(Selected excerpt begins)

Volume 89 Issue 51 | p. 19
Issue Date: December 19, 2011

Cover Stories: Chemical Year In Review 2011

Genomics: RNAi Adapted For Mammals

Biotech companies are now actively using RNA interference to develop drugs for viral infections, cancer, and other diseases
Department: Science & Technology
Keywords: RNA interference, RNAi, gene silencing, small interfering RNA

In 2001, the then-nascent field of RNA interference took a leap forward when scientists showed that the gene-silencing method worked in human cells, not just in lower organisms.

In RNAi, short pieces of double-stranded RNA guide complementary strands of messenger RNA to a protein complex known as RISC, the RNA-induced silencing complex. RISC cleaves the mRNA, preventing its translation into protein.

(Selected excerpt ends)
(Data excerpts begins)

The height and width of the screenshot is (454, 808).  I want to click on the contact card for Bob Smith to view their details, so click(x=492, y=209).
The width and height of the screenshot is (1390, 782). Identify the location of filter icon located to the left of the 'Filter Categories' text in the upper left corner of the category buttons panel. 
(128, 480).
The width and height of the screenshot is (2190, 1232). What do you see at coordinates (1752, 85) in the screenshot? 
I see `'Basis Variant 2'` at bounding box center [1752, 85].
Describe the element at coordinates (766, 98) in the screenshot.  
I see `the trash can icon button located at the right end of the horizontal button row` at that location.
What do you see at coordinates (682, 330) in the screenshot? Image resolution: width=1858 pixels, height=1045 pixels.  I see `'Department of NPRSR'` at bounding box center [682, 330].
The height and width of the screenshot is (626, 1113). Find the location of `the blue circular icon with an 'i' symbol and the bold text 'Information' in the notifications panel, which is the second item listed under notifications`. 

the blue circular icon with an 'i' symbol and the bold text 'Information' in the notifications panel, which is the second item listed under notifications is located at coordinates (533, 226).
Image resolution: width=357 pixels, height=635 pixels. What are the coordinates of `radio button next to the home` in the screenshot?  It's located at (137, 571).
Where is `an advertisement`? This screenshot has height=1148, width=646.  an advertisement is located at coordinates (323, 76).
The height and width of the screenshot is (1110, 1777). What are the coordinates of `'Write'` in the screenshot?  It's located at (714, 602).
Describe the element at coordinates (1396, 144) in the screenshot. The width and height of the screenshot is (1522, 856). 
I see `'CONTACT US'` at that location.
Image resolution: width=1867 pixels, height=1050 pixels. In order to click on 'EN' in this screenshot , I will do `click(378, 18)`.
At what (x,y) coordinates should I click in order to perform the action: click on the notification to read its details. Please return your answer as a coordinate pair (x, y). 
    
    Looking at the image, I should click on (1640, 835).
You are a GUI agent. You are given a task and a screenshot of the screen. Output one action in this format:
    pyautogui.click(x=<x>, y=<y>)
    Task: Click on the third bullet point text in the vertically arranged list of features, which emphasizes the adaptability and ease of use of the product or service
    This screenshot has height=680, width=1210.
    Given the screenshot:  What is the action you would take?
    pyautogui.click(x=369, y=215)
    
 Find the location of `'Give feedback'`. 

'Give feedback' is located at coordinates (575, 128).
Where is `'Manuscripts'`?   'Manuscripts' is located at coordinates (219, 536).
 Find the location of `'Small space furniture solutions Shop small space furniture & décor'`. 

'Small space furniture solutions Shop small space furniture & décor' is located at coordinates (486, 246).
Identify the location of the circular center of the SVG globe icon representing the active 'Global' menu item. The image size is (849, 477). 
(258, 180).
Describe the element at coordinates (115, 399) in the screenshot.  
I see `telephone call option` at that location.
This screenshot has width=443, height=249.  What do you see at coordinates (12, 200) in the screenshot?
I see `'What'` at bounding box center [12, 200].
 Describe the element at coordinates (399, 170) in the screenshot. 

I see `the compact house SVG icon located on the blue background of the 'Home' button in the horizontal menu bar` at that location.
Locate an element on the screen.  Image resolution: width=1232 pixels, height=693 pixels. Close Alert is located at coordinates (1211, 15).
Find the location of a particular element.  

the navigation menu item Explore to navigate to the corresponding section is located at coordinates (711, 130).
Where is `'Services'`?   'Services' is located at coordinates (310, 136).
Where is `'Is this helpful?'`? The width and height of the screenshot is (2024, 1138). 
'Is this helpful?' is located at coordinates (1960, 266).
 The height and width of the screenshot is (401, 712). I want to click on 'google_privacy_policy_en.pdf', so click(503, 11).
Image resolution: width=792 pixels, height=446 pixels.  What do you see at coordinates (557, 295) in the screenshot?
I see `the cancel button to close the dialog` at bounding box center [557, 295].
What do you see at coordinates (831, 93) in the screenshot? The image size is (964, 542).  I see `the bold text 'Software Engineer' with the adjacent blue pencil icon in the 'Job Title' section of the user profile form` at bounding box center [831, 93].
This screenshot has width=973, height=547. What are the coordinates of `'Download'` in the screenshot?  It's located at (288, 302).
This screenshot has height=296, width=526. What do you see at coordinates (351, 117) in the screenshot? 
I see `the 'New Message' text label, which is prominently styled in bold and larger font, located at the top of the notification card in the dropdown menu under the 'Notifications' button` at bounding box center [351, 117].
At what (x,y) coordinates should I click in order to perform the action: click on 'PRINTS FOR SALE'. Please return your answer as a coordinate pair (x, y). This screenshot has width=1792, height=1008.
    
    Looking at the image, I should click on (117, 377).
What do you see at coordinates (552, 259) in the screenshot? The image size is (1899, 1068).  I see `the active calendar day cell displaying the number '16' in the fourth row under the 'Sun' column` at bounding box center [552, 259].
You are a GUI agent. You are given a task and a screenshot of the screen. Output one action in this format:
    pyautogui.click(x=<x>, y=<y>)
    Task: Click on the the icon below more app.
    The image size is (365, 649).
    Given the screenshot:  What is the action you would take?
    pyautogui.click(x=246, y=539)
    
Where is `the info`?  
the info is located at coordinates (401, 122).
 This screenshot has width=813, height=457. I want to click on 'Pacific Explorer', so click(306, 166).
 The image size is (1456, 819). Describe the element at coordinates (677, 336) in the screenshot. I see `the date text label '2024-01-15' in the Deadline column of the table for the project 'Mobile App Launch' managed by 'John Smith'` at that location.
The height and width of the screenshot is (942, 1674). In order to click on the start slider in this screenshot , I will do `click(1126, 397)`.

(Data excerpts ends)

* [Exercise set]:
1 - In the article on RNA interference, what does the abbreviation RISC stand for?
2 - Decide whether each statement agrees with the article on RNA interference, and support each answer with the deciding words from it, quoted exactly. (a) RISC cuts the messenger RNA so that it is not translated into protein. (b) In RNAi, single-stranded RNA guides the messenger RNA to RISC. (c) The article appeared in an issue dated in December 2011.
3 - Reproduce the article on RNA interference from "Cover Stories: Chemical" up to and including "in lower organisms.".

* [Results for each task]:
1 - RNA-induced silencing complex

2 -
(a) Yes: "RISC cleaves the mRNA, preventing its translation into protein."
(b) No: "short pieces of double-stranded RNA guide complementary strands of messenger RNA to a protein complex known as RISC"
(c) Yes: "Issue Date: December 19, 2011"

3 -
Cover Stories: Chemical Year In Review 2011

Genomics: RNAi Adapted For Mammals

Biotech companies are now actively using RNA interference to develop drugs for viral infections, cancer, and other diseases
Department: Science & Technology
Keywords: RNA interference, RNAi, gene silencing, small interfering RNA

In 2001, the then-nascent field of RNA interference took a leap forward when scientists showed that the gene-silencing method worked in human cells, not just in lower organisms.